The number of students entering the 15 UNC schools of education declined by 30 percent since 2010, according to figures from the UNC System, and those schools supply more than 35 percent of the state’s teachers.
The second largest source of teachers is other states, Chapman said, but the shortage is growing nationwide, Chapman said, and is especially bad in North Carolina’s top 10 “supply states.”
Nearly 34 percent of ABSS teachers were trained in UNC schools, according to the UNC Educator Quality Dashboard; nearly 26 percent came from other states; and nearly 21 percent came out of private schools, which is a higher percentage than the rest of the state.
According to the data, it has become hard to find math, science, special education and middle school teachers, Chapman said. While it has not shown up in the data yet, principals also are telling her it’s getting harder to find elementary school teachers, which is a new problem, Chapman said.
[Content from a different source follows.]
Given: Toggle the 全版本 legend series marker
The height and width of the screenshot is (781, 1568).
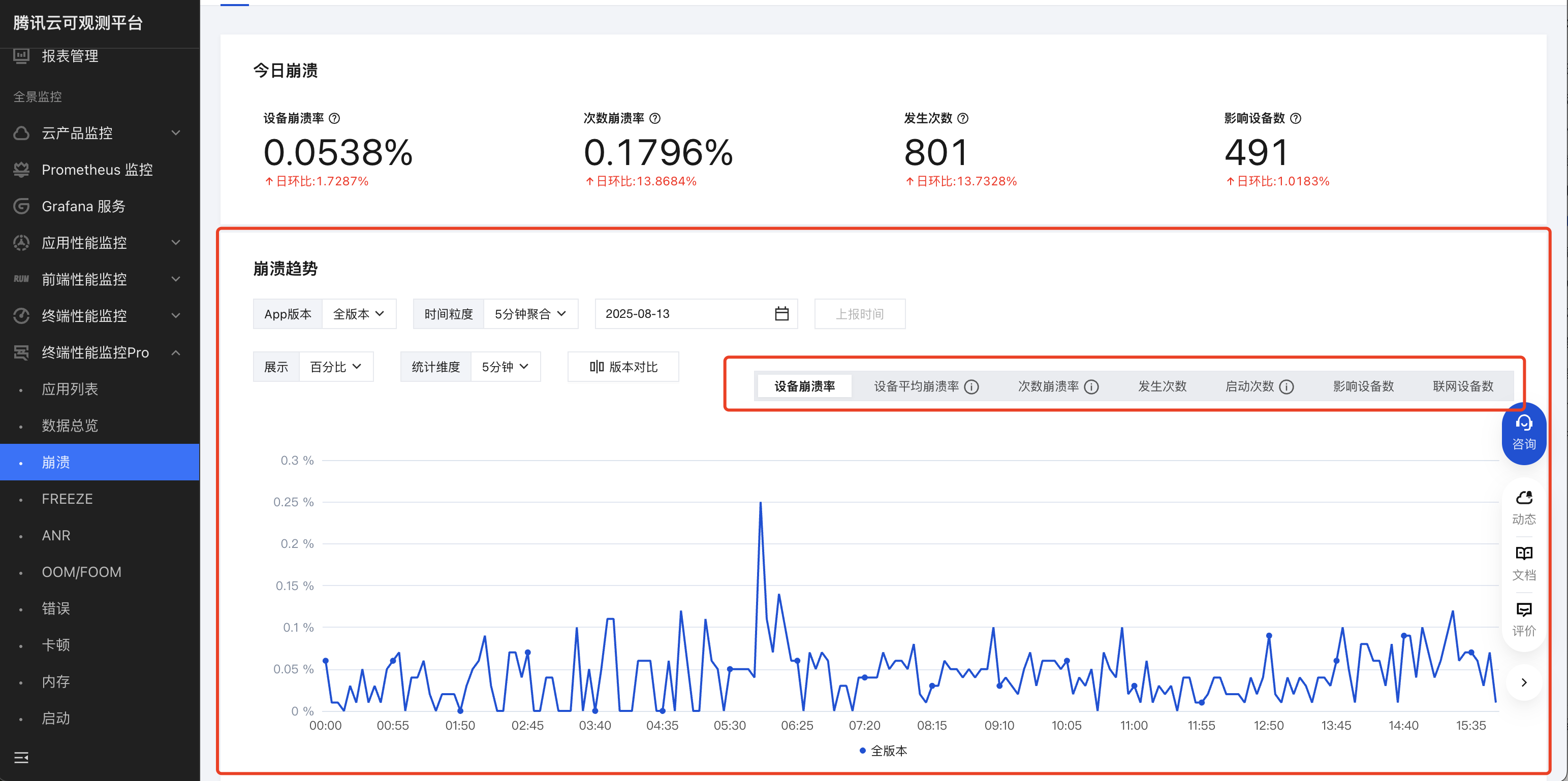Looking at the screenshot, I should pos(863,751).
Getting more young people into that pipeline is complicated, she said, and issues like pay and benefits are important, but not everything. Many teachers drop out of the profession in their first few years. One thing that keeps them teaching, Chapman said, is training and coaching in skills like classroom management, student discipline, curriculum design and time management, so they feel more effective in the classroom and less stressed.
“Beginning teacher support is an important part of that supply-and-demand equation,” Chapman said. “The more we can do to recruit, support and retain teachers, … the less we have to do on the front end to train new teachers.”
A program giving that kind of support to new teachers has had promising results, Chapman said, but with about 650 teachers in the program, it has a long way to go to make a serious dent in the growing teacher shortage.
The shortage has been a serious problem for rural districts, but is starting to affect urban districts as well, Jewell said, which is going to increase competition for teachers among counties. Charlotte-Mecklenburg
Schools have started recruiting from neighboring districts, which they had not done before, and Wake County increased its supplement to teacher pay.
“It’s putting the pressure on local governments,” Jewell said.